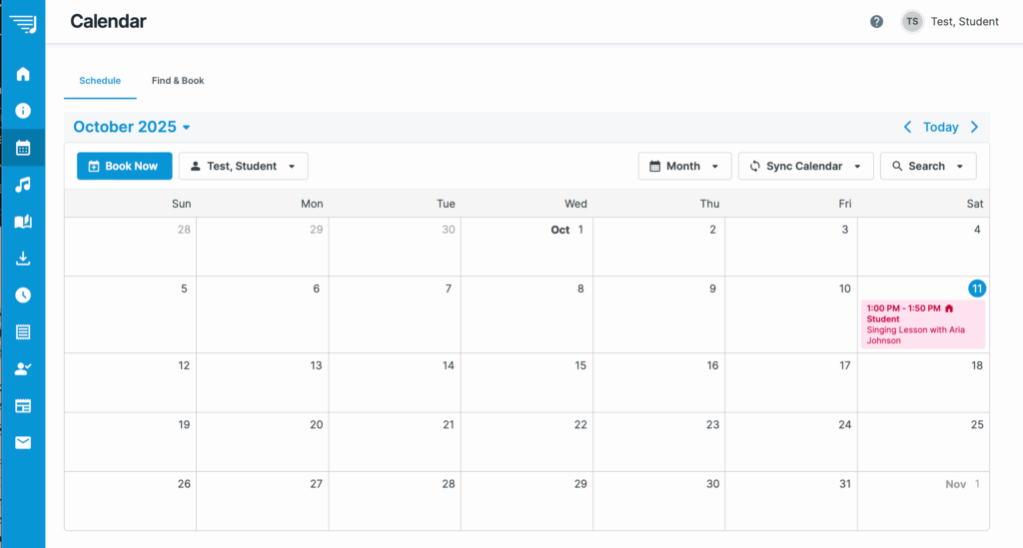Open the music note sidebar icon
The image size is (1023, 548).
[23, 185]
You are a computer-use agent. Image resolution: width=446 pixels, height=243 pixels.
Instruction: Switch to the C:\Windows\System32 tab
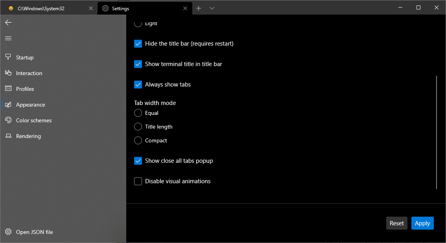[47, 8]
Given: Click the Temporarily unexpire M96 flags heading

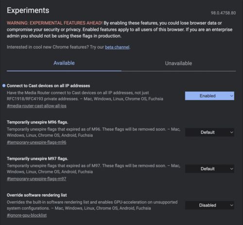Looking at the screenshot, I should coord(37,122).
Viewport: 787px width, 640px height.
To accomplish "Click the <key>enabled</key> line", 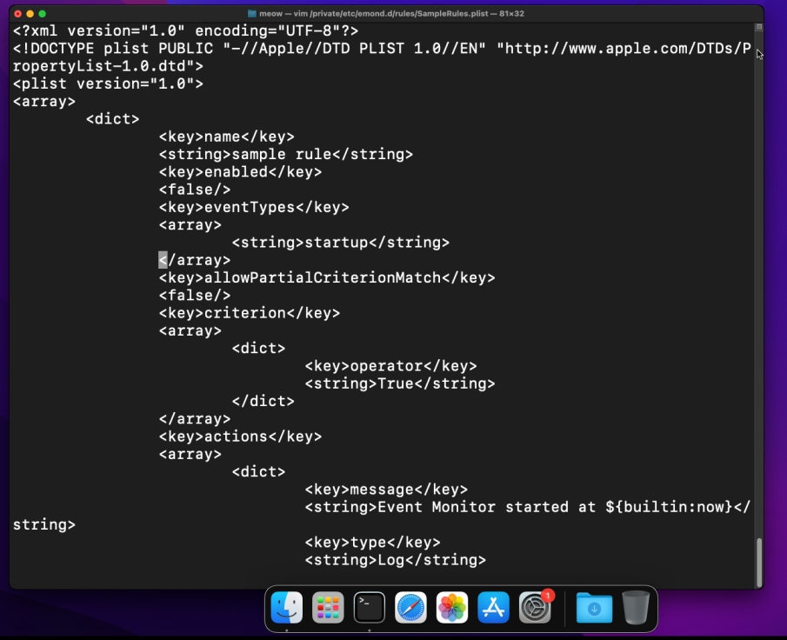I will [240, 171].
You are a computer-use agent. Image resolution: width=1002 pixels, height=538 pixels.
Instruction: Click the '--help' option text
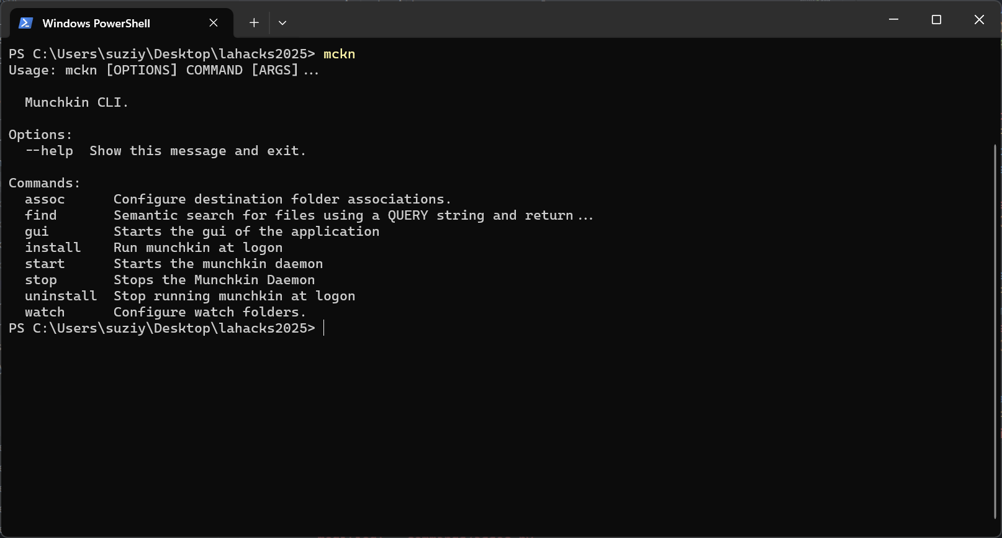point(49,151)
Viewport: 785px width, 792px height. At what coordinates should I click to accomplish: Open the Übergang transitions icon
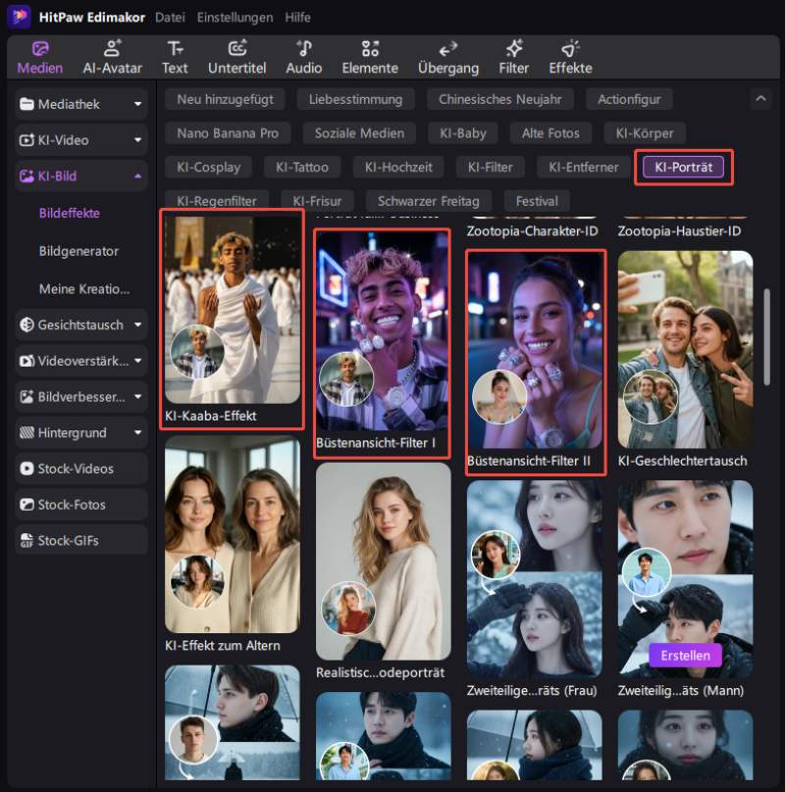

----

| WHAT IS EXPECTED |
Using the records above, select and copy every line that has the word "computer".

| COMPLETED TASK |
You are a computer-use agent. Image resolution: width=446 pixels, height=243 pixels.
You are a computer-use agent. Image resolution: width=1002 pixels, height=538 pixels.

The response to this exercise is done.